# [Что требуется сделать]
Перенесите строки из всех записей ниже в таблицу Markdown со столбцами «Номер» и «Строка» и пропустите пустые строки. Изображения в таблицу не включайте.

# [Исходные данные]
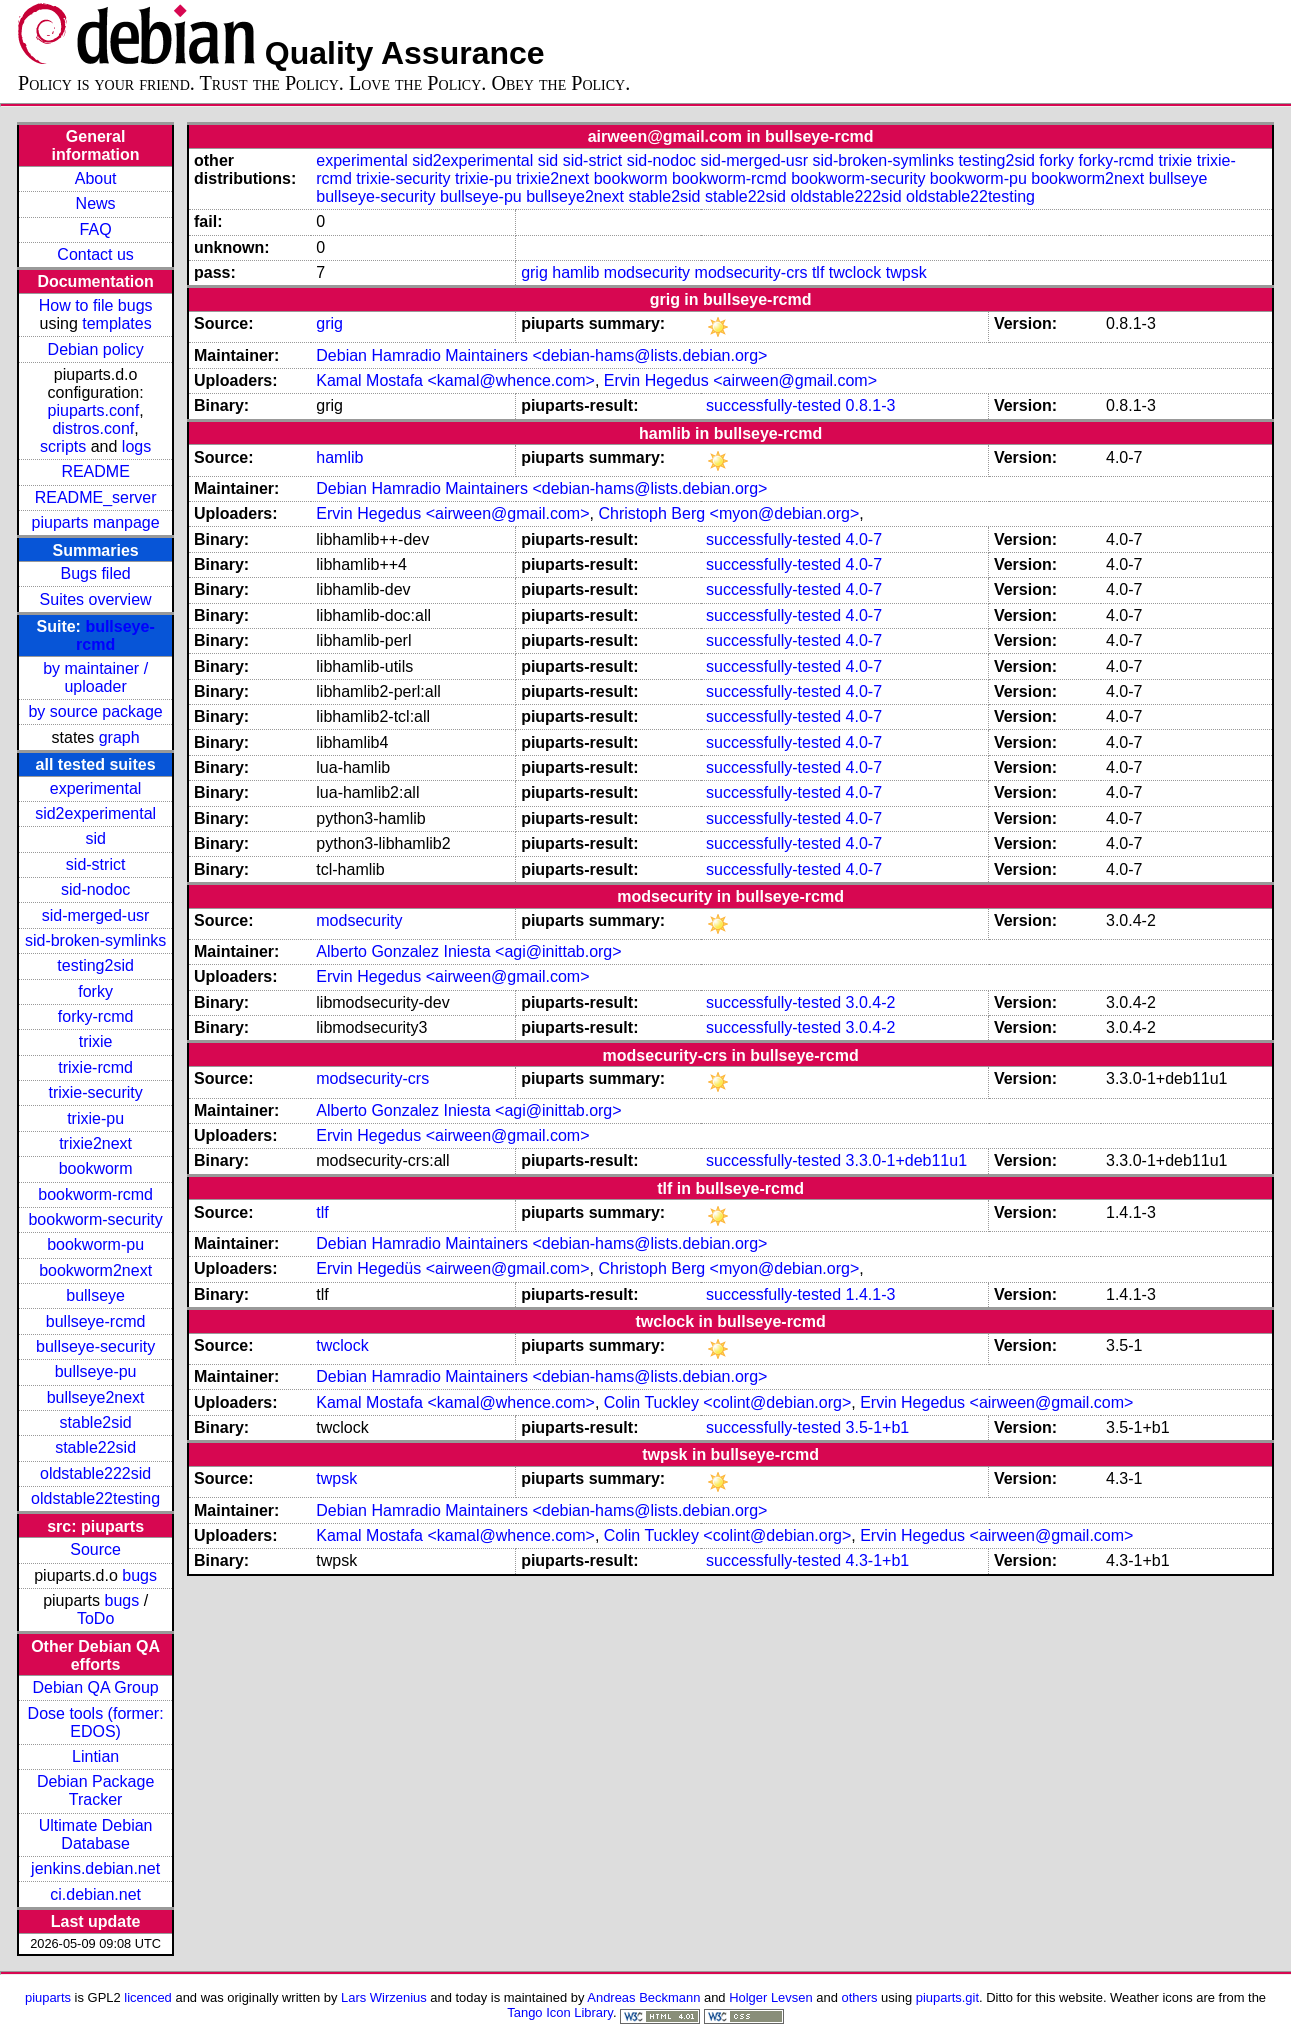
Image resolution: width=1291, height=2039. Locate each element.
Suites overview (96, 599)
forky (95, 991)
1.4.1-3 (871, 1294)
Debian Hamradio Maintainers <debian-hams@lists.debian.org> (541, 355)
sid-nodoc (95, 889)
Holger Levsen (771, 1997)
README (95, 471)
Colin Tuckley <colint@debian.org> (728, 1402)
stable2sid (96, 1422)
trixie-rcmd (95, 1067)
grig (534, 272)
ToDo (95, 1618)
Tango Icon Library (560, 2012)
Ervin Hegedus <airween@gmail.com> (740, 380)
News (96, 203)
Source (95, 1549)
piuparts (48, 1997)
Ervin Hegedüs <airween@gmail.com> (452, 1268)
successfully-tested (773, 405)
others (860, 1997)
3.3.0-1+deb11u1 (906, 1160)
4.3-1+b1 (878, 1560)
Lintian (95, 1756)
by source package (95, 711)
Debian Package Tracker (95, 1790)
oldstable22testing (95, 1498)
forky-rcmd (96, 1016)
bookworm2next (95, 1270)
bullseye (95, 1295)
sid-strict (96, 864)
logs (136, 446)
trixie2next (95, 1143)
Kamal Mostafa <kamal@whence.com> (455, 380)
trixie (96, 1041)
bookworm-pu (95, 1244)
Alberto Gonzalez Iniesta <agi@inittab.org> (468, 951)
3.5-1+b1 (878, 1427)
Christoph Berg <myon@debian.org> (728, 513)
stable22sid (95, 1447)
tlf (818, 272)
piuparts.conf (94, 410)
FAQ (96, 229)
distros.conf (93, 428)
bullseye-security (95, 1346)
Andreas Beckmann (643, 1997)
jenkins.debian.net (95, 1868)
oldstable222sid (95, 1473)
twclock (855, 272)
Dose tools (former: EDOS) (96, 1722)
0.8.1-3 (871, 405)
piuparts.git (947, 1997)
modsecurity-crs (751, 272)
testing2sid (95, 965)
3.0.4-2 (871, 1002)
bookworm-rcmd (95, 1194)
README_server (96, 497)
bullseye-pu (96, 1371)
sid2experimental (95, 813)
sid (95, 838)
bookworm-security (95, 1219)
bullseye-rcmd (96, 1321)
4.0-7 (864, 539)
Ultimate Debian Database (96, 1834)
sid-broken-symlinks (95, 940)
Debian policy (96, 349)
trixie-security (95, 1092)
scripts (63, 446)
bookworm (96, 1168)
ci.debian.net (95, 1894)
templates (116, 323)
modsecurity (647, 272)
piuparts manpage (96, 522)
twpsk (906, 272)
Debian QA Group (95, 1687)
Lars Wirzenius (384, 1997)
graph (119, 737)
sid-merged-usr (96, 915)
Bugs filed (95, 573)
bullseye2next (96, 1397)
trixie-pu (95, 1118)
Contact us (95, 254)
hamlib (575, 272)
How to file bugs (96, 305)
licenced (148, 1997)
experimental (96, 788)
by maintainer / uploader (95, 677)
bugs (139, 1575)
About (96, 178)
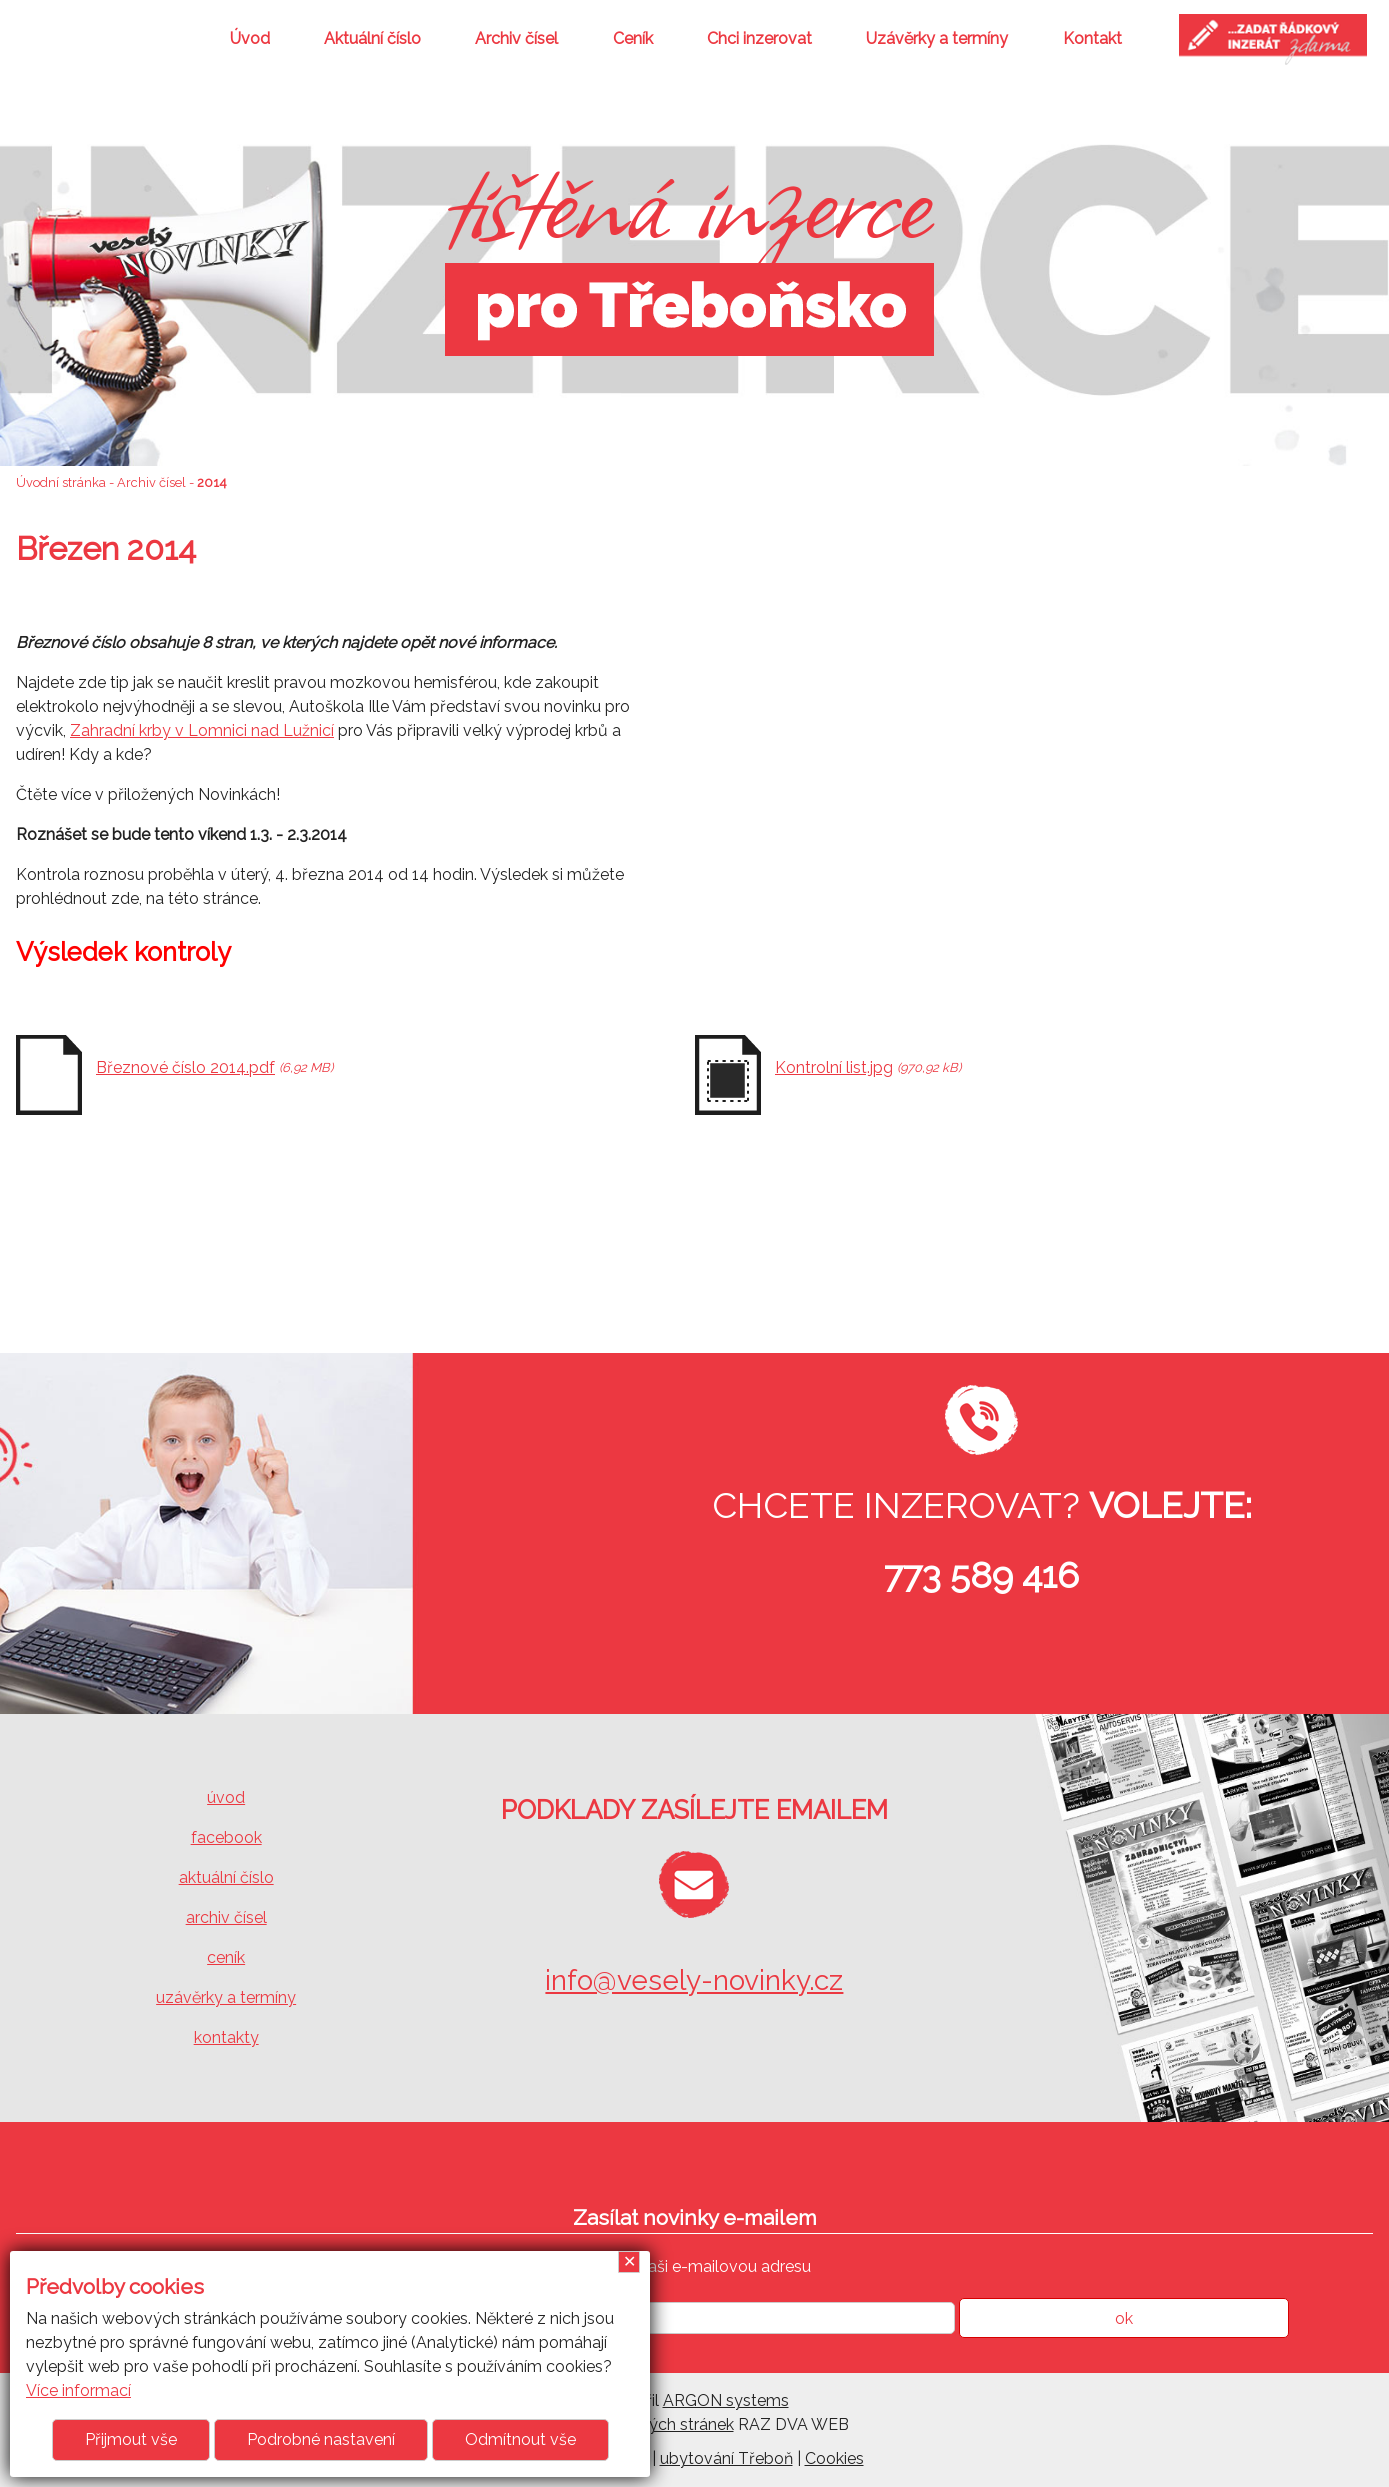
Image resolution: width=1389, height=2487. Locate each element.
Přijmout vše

# [Правильный ответ]
| Номер | Строка |
|---|---|
| 1 | Image resolution: width=1291, height=2039. Locate each element. |
| 2 | Suites overview (96, 599) |
| 3 | forky (95, 991) |
| 4 | 1.4.1-3 (871, 1294) |
| 5 | Debian Hamradio Maintainers <debian-hams@lists.debian.org> (541, 355) |
| 6 | sid-nodoc (95, 889) |
| 7 | Holger Levsen (771, 1997) |
| 8 | README (95, 471) |
| 9 | Colin Tuckley <colint@debian.org> (728, 1402) |
| 10 | stable2sid (96, 1422) |
| 11 | trixie-rcmd (95, 1067) |
| 12 | grig (534, 272) |
| 13 | ToDo (95, 1618) |
| 14 | Tango Icon Library (560, 2012) |
| 15 | Ervin Hegedus <airween@gmail.com> (740, 380) |
| 16 | News (96, 203) |
| 17 | Source (95, 1549) |
| 18 | piuparts (48, 1997) |
| 19 | Ervin Hegedüs <airween@gmail.com> (452, 1268) |
| 20 | successfully-tested (773, 405) |
| 21 | others (860, 1997) |
| 22 | 3.3.0-1+deb11u1 (906, 1160) |
| 23 | 4.3-1+b1 (878, 1560) |
| 24 | Lintian (95, 1756) |
| 25 | by source package (95, 711) |
| 26 | Debian Package Tracker (95, 1790) |
| 27 | oldstable22testing (95, 1498) |
| 28 | forky-rcmd (96, 1016) |
| 29 | bookworm2next (95, 1270) |
| 30 | bullseye (95, 1295) |
| 31 | sid-strict (96, 864) |
| 32 | logs (136, 446) |
| 33 | trixie2next (95, 1143) |
| 34 | Kamal Mostafa <kamal@whence.com> (455, 380) |
| 35 | trixie (96, 1041) |
| 36 | bookworm-pu (95, 1244) |
| 37 | Alberto Gonzalez Iniesta <agi@inittab.org> (468, 951) |
| 38 | 3.5-1+b1 (878, 1427) |
| 39 | Christoph Berg <myon@debian.org> (728, 513) |
| 40 | stable22sid (95, 1447) |
| 41 | tlf (818, 272) |
| 42 | piuparts.conf (94, 410) |
| 43 | FAQ (96, 229) |
| 44 | distros.conf (93, 428) |
| 45 | bullseye-security (95, 1346) |
| 46 | Andreas Beckmann (643, 1997) |
| 47 | jenkins.debian.net (95, 1868) |
| 48 | oldstable222sid (95, 1473) |
| 49 | twclock (855, 272) |
| 50 | Dose tools (former: EDOS) (96, 1722) |
| 51 | 0.8.1-3 (871, 405) |
| 52 | piuparts.git (947, 1997) |
| 53 | modsecurity-crs (751, 272) |
| 54 | testing2sid (95, 965) |
| 55 | 3.0.4-2 (871, 1002) |
| 56 | bookworm-rcmd (95, 1194) |
| 57 | README_server (96, 497) |
| 58 | bullseye-pu (96, 1371) |
| 59 | sid2experimental (95, 813) |
| 60 | sid (95, 838) |
| 61 | bookworm-security (95, 1219) |
| 62 | bullseye-rcmd (96, 1321) |
| 63 | 4.0-7 (864, 539) |
| 64 | Ultimate Debian Database (96, 1834) |
| 65 | sid-broken-symlinks (95, 940) |
| 66 | Debian policy (96, 349) |
| 67 | trixie-security (95, 1092) |
| 68 | scripts (63, 446) |
| 69 | bookworm (96, 1168) |
| 70 | ci.debian.net (95, 1894) |
| 71 | templates (116, 323) |
| 72 | modsecurity (647, 272) |
| 73 | piuparts manpage (96, 522) |
| 74 | twpsk (906, 272) |
| 75 | Debian QA Group (95, 1687) |
| 76 | Lars Wirzenius (384, 1997) |
| 77 | graph (119, 737) |
| 78 | sid-merged-usr (96, 915) |
| 79 | Bugs filed (95, 573) |
| 80 | bullseye2next (96, 1397) |
| 81 | trixie-pu (95, 1118) |
| 82 | Contact us (95, 254) |
| 83 | hamlib (575, 272) |
| 84 | How to file bugs (96, 305) |
| 85 | licenced (148, 1997) |
| 86 | experimental (96, 788) |
| 87 | by maintainer / uploader (95, 677) |
| 88 | bugs (139, 1575) |
| 89 | About (96, 178) |
| 90 | Image resolution: width=1389, height=2487. Locate each element. |
| 91 | Přijmout vše |